J INVASIVE CARDIOL 2012;24(5):206-209
Key words: frequency domain OCT, FD-OCT, feasibility, safety
Intracoronary optical coherence tomography (OCT) is a high-resolution imaging modality that uses near-infrared light to visualize coronary artery structures and geometry. Since its first use for in vivo coronary artery evaluation in 2002,1 it has been widely accepted as a reliable tool for assessing the structures of coronary arteries. With OCT, it is possible to visualize pathologic changes in microstructures of the coronary artery, as well as evaluate the adequacy of stent deployment due to its higher resolution (10 µm) compared to intravascular ultrasound (IVUS; resolution, 100 µm).1
One limitation of OCT compared to IVUS is the requirement for blood to be displaced in order to obtain images of the artery wall.
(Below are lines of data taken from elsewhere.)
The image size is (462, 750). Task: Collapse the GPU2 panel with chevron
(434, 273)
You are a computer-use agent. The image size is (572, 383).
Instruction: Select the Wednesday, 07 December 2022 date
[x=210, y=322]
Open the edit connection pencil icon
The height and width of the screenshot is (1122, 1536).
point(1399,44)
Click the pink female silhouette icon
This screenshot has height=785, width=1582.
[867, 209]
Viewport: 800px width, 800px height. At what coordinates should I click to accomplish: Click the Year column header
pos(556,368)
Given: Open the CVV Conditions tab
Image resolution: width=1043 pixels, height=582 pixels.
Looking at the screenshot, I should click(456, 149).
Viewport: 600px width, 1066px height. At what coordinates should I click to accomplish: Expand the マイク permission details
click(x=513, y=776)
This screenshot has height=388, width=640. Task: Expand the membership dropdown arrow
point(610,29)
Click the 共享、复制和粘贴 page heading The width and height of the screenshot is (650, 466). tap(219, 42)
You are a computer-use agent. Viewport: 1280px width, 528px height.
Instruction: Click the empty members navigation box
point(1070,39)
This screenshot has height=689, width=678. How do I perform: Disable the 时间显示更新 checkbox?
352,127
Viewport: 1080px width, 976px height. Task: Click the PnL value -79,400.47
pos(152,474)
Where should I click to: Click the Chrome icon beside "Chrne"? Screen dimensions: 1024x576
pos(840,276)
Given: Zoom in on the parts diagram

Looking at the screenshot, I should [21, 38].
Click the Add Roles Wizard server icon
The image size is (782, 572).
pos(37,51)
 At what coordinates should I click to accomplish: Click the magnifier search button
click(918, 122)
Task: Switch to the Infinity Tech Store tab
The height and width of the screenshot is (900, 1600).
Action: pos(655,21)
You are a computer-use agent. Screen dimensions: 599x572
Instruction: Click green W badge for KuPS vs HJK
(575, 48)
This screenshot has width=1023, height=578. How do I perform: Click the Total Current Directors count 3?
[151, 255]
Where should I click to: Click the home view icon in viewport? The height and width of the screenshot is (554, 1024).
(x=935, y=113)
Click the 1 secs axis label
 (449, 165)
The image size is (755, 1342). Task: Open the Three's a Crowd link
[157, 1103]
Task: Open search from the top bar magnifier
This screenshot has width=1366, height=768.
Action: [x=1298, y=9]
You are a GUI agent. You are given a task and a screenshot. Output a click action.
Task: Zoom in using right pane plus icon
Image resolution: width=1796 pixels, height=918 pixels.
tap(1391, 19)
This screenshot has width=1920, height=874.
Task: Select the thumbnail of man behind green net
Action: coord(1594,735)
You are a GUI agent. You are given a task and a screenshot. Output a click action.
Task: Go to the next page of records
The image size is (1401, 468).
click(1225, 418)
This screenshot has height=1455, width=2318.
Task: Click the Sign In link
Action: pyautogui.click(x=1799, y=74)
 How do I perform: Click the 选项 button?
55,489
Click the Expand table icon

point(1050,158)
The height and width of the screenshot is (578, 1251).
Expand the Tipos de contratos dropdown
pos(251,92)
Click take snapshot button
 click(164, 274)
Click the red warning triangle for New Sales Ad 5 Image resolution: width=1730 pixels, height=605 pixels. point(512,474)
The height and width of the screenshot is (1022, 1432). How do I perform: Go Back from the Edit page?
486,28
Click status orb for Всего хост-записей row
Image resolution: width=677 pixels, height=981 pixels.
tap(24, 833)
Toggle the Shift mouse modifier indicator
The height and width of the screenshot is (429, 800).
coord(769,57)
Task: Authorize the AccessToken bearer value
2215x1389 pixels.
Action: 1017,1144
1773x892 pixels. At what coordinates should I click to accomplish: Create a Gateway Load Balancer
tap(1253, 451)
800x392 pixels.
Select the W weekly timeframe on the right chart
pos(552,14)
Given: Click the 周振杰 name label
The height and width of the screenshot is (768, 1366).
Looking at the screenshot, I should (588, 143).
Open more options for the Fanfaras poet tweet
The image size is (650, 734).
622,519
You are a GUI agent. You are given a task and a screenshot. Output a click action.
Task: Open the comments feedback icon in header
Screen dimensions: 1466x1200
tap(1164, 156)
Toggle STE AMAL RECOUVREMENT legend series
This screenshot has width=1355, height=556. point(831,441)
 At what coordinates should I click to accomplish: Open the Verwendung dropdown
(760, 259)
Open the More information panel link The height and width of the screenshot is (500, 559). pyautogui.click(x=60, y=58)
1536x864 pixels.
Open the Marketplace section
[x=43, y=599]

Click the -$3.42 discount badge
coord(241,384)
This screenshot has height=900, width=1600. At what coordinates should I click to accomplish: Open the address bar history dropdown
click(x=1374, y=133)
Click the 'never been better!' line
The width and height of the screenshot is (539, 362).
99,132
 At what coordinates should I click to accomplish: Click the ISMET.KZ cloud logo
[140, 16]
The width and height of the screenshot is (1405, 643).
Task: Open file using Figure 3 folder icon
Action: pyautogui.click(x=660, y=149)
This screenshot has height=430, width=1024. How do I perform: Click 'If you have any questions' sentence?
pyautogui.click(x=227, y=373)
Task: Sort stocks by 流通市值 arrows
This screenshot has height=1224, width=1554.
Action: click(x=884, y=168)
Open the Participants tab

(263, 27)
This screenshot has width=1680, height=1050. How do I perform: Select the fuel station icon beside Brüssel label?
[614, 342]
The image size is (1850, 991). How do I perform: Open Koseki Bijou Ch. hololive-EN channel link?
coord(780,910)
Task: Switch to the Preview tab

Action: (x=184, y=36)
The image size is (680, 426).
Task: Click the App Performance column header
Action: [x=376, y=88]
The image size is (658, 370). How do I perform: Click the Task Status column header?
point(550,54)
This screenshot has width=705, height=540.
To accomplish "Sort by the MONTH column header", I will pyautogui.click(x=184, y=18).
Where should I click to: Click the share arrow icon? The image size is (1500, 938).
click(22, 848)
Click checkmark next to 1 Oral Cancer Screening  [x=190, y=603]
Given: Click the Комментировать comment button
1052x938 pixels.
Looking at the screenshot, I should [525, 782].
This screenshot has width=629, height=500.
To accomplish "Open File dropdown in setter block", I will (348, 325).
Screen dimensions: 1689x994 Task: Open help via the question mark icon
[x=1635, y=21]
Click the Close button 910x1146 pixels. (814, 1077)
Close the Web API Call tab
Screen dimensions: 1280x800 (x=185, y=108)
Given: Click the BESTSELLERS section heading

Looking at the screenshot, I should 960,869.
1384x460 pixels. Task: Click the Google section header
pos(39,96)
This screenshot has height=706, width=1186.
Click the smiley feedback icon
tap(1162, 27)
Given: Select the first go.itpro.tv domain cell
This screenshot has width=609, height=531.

The techniques for blood displacement in the conventional time-domain OCT (TD-OCT) require either the combined use of a small imaging catheter and a compliant occlusion balloon (occlusive technique) or an infusion of an iso-osmolar viscous solution through the guiding catheter (non-occlusive technique).2 These techniques have been proven to be safe, but require extra time to perform and may not be feasible in clinically unstable patients.3,4 Additionally, the TD-OCT has a slow pullback rate of about 0.5-3 mm/s, with 10-30 seconds of occlusion or flush to image a 30-mm long coronary artery, which may lead to myocardial ischemia.4
The second-generation frequency-domain OCT (FD-OCT) system has recently been developed for clinical use. It employs a rapid-exchange design non-occlusive catheter, which minimizes the possible ischemic effect caused by occlusion of coronary arteries. The FD-OCT system provides faster acquisition time with a pullback speed of 20 mm/s that can scan up to 50 mm of an artery in about 3 seconds.5 Additionally, there is increased penetration depth6 and a higher sampling line density per frame with the FD-OCT5 compared to TD-OCT. This multicenter study was performed as a pre-approval study for Food and Drug Administration (FDA) clearance, in order to evaluate the effectiveness and safety of the newly developed FD-OCT for imaging intracoronary stents.
Study population. The multicenter study included 3 medical centers and was conducted from November 2008 to July 2009. The inclusion criteria were adult (age >18 years) patients with stable angina or acute coronary syndrome (ACS) who were undergoing percutaneous coronary intervention (PCI) with a single stent.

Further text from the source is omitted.